作家の感受性は恐ろしい。三島由紀夫は今の日本を予言していました。

コンテンツ・ビジネス塾「サムライ」(2010-44) 11/23塾長・大沢達男
1)1週間分の日経が、3分間で読めます。2)営業での話題に困りません。3)学生のみなさんは、就活の武器になります。4)毎週ひとつのキーワードで、知らず知らず実力がつきます。5)ご意見とご質問を歓迎します。

1、サムライシネマ
不気味です。時代劇が同時に何本も制作・上映され、サムライシネマとして人気を集めています。

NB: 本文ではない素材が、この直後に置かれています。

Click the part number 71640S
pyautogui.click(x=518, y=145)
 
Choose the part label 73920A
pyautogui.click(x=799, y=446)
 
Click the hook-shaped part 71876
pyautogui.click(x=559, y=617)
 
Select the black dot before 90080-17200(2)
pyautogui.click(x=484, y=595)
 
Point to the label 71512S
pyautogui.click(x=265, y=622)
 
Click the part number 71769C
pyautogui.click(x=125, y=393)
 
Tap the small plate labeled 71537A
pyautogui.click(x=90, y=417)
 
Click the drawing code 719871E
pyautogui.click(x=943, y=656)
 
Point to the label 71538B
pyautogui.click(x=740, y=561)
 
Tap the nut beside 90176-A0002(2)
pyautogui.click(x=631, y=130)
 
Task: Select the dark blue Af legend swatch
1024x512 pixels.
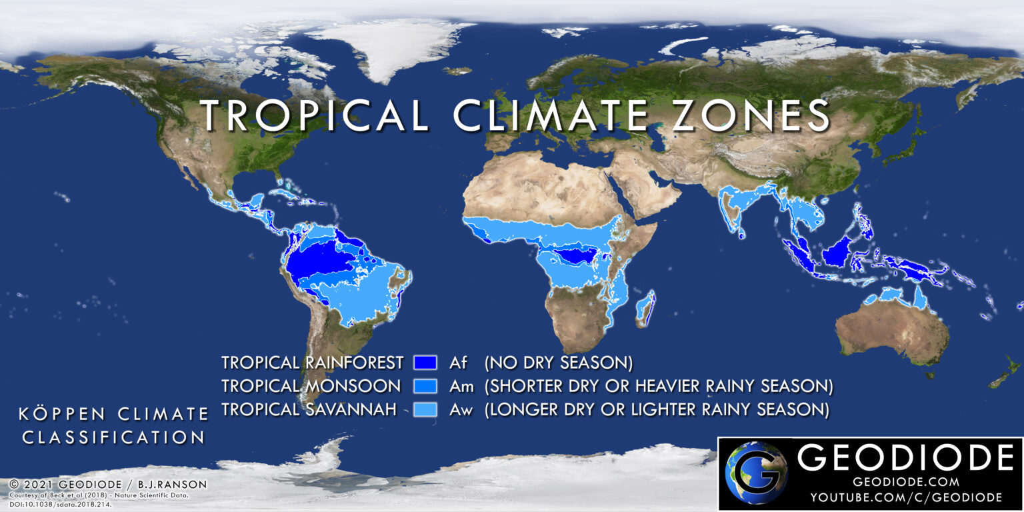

1)『雷桜(らいおう)』(監督:廣木隆一、主演:岡田将生蒼井優)・・・徳川家斉11代将軍の時代。将軍の17男という血筋の男性と、名も知らぬ山育ちの娘との、身分と立場を超えた危険な純愛物語。ただし女性が拍手する素晴らしい結末があります。
2)『13人の刺客』(監督:三池崇史、主演:役所広司伊勢谷友介)・・・徳川家慶12代将軍の時代。エロとテロで残虐の限りを尽くす暴君・明石藩主の大名行列に切り込み、暗殺に立ち上がる13人の男たちの物語。『7人の侍』(黒澤明監督)を彷彿させるアクションエンターテイメントです。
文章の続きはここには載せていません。